Work instructions: Return exactly those lines of the material below that fall between the line holding "How do I perform: View the 7 likes count?" and the line holding "Click the 偏移量 Y input field", inclusive.

-- Provided entries follows --

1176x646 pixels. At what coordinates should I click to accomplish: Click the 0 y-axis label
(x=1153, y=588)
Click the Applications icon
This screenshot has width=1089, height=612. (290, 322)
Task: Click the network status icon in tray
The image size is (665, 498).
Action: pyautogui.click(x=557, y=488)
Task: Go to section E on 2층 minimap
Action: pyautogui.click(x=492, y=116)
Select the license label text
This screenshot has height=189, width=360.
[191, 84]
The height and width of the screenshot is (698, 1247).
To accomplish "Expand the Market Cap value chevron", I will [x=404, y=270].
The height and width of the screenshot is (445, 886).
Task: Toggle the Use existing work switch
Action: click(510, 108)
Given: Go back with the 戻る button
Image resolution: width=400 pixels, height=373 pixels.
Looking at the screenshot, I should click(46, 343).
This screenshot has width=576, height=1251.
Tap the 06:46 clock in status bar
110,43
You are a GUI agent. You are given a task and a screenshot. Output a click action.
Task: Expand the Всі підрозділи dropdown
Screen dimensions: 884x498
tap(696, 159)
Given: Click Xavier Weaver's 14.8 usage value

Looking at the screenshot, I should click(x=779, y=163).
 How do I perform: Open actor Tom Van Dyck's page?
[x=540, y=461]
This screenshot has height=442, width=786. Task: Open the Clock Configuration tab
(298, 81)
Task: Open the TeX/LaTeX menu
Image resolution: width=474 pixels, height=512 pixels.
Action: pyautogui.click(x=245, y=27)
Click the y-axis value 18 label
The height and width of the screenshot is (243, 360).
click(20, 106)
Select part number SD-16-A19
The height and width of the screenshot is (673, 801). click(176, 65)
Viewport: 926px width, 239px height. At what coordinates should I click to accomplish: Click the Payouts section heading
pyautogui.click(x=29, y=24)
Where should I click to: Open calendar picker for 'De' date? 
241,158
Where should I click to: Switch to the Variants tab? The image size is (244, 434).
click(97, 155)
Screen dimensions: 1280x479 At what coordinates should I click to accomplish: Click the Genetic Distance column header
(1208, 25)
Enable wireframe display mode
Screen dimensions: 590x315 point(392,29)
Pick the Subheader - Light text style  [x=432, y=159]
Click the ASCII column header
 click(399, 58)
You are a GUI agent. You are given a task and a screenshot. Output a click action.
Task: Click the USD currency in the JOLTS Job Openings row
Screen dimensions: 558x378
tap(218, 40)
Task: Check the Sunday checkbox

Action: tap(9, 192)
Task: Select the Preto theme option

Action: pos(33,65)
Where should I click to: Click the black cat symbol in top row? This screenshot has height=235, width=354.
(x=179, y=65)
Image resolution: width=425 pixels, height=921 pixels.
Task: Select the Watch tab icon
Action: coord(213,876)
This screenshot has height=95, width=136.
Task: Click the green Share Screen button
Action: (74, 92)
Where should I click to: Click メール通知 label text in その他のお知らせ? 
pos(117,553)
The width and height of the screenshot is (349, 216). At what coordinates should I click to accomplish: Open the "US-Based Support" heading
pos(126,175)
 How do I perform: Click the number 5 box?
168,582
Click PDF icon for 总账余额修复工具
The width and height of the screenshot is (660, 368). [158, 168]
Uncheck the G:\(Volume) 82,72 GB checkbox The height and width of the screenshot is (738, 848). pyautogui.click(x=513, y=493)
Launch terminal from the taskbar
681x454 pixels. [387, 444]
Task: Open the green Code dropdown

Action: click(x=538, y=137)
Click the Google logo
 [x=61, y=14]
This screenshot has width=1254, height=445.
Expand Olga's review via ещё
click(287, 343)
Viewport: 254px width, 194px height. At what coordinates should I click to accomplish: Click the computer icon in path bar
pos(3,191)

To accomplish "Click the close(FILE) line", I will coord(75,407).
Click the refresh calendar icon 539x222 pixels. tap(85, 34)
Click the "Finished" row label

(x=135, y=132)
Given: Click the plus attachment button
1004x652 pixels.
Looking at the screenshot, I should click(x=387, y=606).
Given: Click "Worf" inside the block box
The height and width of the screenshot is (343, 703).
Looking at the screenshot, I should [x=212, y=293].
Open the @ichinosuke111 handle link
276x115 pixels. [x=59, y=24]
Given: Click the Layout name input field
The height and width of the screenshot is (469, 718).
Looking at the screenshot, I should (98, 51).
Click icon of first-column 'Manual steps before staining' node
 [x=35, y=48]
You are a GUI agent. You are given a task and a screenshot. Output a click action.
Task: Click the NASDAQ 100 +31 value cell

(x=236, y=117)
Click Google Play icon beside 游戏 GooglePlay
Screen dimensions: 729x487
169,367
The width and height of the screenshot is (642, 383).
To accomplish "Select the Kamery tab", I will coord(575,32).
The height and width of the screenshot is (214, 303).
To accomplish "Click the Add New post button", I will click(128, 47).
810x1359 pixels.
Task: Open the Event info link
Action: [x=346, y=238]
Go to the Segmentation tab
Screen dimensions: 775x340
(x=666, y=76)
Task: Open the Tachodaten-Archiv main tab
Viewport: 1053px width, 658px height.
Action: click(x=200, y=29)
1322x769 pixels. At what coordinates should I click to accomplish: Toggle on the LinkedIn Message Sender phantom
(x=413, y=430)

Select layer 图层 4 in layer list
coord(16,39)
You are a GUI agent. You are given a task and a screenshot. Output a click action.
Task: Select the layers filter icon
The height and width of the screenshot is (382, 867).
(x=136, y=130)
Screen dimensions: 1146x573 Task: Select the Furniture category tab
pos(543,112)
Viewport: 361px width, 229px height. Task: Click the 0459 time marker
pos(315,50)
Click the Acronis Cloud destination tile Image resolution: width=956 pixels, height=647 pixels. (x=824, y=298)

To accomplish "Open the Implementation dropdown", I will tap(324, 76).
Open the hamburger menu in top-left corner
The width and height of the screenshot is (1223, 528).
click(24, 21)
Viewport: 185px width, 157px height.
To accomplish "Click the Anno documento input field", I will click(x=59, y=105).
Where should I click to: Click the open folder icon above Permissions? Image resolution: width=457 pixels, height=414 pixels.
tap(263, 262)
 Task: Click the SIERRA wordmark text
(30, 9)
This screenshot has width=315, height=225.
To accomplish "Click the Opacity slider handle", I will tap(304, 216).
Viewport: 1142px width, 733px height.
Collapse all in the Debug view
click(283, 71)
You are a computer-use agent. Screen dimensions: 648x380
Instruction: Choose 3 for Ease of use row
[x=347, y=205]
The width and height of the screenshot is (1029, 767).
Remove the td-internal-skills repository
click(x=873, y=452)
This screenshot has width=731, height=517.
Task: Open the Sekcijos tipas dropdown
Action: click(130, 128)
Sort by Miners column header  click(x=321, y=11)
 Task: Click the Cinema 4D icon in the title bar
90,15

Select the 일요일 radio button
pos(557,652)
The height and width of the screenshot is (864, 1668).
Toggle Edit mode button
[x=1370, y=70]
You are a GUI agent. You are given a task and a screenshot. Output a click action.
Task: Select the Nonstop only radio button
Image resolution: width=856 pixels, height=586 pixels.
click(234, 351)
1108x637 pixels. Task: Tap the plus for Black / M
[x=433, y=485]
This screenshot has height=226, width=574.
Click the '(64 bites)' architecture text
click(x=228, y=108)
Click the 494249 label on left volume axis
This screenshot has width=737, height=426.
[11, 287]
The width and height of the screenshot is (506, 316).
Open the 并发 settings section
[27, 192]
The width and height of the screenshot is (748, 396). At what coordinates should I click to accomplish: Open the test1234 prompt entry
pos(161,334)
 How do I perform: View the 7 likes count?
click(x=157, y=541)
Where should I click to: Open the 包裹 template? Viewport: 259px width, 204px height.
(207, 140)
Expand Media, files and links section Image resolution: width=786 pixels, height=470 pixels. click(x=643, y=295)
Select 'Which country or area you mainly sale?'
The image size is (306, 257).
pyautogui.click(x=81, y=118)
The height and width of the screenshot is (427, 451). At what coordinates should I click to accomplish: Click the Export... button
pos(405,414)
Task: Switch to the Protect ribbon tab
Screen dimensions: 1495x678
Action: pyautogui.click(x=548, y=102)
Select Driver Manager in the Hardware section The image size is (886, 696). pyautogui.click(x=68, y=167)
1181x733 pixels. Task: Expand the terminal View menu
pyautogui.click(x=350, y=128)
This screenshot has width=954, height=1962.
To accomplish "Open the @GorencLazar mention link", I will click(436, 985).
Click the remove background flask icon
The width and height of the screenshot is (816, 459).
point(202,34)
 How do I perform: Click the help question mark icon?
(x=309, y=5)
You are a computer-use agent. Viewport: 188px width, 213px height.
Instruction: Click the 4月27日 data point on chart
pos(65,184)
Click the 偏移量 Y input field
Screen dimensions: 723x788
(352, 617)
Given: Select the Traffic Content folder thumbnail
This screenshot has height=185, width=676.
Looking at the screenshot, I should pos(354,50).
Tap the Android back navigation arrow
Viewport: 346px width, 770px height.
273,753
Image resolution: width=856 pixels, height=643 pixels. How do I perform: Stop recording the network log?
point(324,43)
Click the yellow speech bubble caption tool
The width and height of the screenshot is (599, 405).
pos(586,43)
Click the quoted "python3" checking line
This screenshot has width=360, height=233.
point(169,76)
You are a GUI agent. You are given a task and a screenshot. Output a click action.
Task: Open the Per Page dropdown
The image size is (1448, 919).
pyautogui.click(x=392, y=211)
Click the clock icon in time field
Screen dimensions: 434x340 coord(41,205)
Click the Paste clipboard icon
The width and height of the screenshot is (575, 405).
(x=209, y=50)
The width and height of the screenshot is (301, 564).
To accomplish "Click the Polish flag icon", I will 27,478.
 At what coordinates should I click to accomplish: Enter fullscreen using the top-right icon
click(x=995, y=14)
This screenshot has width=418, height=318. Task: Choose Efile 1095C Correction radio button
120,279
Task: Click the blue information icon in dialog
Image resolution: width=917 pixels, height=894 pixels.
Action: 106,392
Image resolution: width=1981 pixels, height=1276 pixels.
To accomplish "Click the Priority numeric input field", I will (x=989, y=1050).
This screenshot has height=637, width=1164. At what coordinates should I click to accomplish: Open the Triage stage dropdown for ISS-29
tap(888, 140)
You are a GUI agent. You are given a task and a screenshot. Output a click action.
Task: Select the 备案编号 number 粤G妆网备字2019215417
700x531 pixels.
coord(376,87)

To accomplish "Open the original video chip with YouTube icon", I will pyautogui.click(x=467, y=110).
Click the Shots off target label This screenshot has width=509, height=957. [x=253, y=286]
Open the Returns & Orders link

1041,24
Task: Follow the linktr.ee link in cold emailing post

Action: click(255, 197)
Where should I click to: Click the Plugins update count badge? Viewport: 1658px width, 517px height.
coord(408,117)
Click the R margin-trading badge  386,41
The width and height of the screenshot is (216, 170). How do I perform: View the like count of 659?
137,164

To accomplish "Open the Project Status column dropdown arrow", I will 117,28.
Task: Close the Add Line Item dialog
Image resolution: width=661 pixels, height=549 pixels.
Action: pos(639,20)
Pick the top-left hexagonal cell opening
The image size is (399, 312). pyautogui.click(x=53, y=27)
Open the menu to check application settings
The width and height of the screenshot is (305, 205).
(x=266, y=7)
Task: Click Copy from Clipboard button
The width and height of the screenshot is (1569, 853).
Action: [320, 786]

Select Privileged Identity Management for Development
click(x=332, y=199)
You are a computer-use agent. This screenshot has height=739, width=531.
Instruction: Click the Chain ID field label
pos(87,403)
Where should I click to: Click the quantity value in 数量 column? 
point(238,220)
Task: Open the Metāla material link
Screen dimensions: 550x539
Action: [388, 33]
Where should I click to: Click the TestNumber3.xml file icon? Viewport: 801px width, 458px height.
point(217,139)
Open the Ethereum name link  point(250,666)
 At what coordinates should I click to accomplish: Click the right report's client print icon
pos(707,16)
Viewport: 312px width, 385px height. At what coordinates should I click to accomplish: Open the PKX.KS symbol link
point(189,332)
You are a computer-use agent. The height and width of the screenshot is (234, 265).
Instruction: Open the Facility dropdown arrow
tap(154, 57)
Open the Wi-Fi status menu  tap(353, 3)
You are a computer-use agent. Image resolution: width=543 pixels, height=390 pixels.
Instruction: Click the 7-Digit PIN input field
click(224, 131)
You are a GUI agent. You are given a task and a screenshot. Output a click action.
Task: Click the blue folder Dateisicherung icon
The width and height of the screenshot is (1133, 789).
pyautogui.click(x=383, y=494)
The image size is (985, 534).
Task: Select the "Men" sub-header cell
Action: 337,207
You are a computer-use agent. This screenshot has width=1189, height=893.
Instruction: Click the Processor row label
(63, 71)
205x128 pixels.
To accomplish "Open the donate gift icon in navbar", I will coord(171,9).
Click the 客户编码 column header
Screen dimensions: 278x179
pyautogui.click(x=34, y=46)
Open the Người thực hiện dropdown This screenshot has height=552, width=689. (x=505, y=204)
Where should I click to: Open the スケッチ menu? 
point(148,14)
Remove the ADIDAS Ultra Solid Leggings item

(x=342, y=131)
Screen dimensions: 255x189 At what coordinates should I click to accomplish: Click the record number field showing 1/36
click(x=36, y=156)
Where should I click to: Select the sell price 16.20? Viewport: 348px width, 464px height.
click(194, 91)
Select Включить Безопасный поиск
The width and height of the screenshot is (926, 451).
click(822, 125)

-- Provided entries concluded --

Worked solution:
 How do I perform: View the 7 likes count?
click(x=157, y=541)
Where should I click to: Open the 包裹 template? Viewport: 259px width, 204px height.
(207, 140)
Expand Media, files and links section Image resolution: width=786 pixels, height=470 pixels. click(x=643, y=295)
Select 'Which country or area you mainly sale?'
The image size is (306, 257).
pyautogui.click(x=81, y=118)
The height and width of the screenshot is (427, 451). At what coordinates should I click to accomplish: Click the Export... button
pos(405,414)
Task: Switch to the Protect ribbon tab
Screen dimensions: 1495x678
Action: pyautogui.click(x=548, y=102)
Select Driver Manager in the Hardware section The image size is (886, 696). pyautogui.click(x=68, y=167)
1181x733 pixels. Task: Expand the terminal View menu
pyautogui.click(x=350, y=128)
This screenshot has width=954, height=1962.
To accomplish "Open the @GorencLazar mention link", I will click(436, 985).
Click the remove background flask icon
The width and height of the screenshot is (816, 459).
point(202,34)
 How do I perform: Click the help question mark icon?
(x=309, y=5)
You are a computer-use agent. Viewport: 188px width, 213px height.
Instruction: Click the 4月27日 data point on chart
pos(65,184)
Click the 偏移量 Y input field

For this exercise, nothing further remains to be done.